Skip to content

LiSenNet

Paper [1] | Github
The official implementation includes input normalization and Griffin-Lim, so it is not streamable. To make the model streamable, input normalization is removed, and instead of Griffin-Lim, the model predicts a complex mask. We configured the training settings identically to FastEnhancer for fair comparison.

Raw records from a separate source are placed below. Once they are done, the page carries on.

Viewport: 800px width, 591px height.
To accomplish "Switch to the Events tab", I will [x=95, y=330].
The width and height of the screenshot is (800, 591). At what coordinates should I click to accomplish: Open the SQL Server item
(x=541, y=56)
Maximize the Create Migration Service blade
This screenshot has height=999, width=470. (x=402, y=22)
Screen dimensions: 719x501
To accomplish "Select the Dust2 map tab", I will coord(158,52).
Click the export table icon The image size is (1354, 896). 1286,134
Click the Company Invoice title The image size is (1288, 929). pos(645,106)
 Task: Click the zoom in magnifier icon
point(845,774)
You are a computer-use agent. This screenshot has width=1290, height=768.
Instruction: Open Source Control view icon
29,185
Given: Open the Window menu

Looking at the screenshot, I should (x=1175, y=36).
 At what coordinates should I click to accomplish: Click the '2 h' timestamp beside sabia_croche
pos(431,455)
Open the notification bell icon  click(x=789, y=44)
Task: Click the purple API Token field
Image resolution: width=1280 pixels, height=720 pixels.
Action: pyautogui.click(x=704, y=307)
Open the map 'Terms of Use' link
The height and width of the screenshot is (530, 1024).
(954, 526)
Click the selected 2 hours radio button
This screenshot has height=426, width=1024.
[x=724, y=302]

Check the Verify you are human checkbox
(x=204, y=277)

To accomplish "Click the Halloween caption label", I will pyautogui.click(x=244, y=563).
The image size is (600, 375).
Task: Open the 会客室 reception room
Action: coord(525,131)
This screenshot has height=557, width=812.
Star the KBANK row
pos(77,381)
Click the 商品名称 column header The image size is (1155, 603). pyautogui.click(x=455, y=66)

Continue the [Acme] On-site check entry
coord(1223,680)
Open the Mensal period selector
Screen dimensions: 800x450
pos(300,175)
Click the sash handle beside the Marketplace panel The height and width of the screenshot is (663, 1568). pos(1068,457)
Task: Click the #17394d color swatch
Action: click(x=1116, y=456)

[1]: H. Yan, J. Zhang, C. Fan, Y. Zhou, and P. Liu, “LiSenNet: Lightweight sub-band and dual-path modeling for real-time speech enhancement,” in Proc. IEEE ICASSP, 2025, pp. 1–5.

Training

  • Model: LiSenNet
  • Dataset: Voicebank-Demand at 16kHz sampling rate.
  • Number of GPUs: 1
  • Batch size: 64
  • Mixed-precision training with fp16: False
  • Path to save config, tensorboard logs, and checkpoints: logs/vbd/16khz/lisennet
CUDA_VISIBLE_DEVICES=0 python train.py \
  -n vbd/16khz/lisennet \
  -c configs/others/lisennet.yaml \
  -p train.batch_size=64 valid.batch_size=64 \
  -f

or

CUDA_VISIBLE_DEVICES=0 torchrun --standalone --nproc_per_node=1 \
  train_torchrun.py \
  -n vbd/16khz/lisennet \
  -c configs/others/lisennet.yaml \
  -p train.batch_size=64 valid.batch_size=64 \
  -f

Options:
- -n (Required): Base directory to save configuration, tensorboard logs, and checkpoints.
- -c (Optional): Path to configuration file. If not given, the configuration file in the base directory will be used.
- -p (Optional): Parameters after this will update the configuration.
- -f (Optional): If the base directory already exists and -c flag is given, an exception will be raised to avoid overwriting config file. However, enabling this option will force overwriting config file.

Resume Training

Suppose you stopped the training.
To load the saved checkpoint at logs/vbd/16khz/lisennet and resume the training, use the code below:

CUDA_VISIBLE_DEVICES=0 python train.py \
  -n vbd/16khz/lisennet

or

CUDA_VISIBLE_DEVICES=0 torchrun --standalone --nproc_per_node=1 \
  train_torchrun.py \
  -n vbd/16khz/lisennet

Test the training code

Before you start training, we recommend to run the following test code:

CUDA_VISIBLE_DEVICES=0 python train.py \
  -n delete_it \
  -c configs/others/lisennet.yaml \
  -p train.test=True pesq.interval=1 \
  -f

By setting train.test=True, it will execute a training code for only 10 steps. Then it will execute a validation code. Finally, by setting pesq.interval=1, it will execute a code for calculating objective metrics and terminate. If the code runs well, you are ready to begin training. You can delete logs/delete_it directory after the test.

About Optimizer

In configs/others/lisennet.yaml, you may notice that instead of using train.optimizer=AdamP as in FastEnhancer, it uses train.optimizer=AdamW. This is because there's no scale-invariant parameter in LiSenNet. It employs LayerNorm and no weight norm is applied. In such case, AdamP is same as AdamW.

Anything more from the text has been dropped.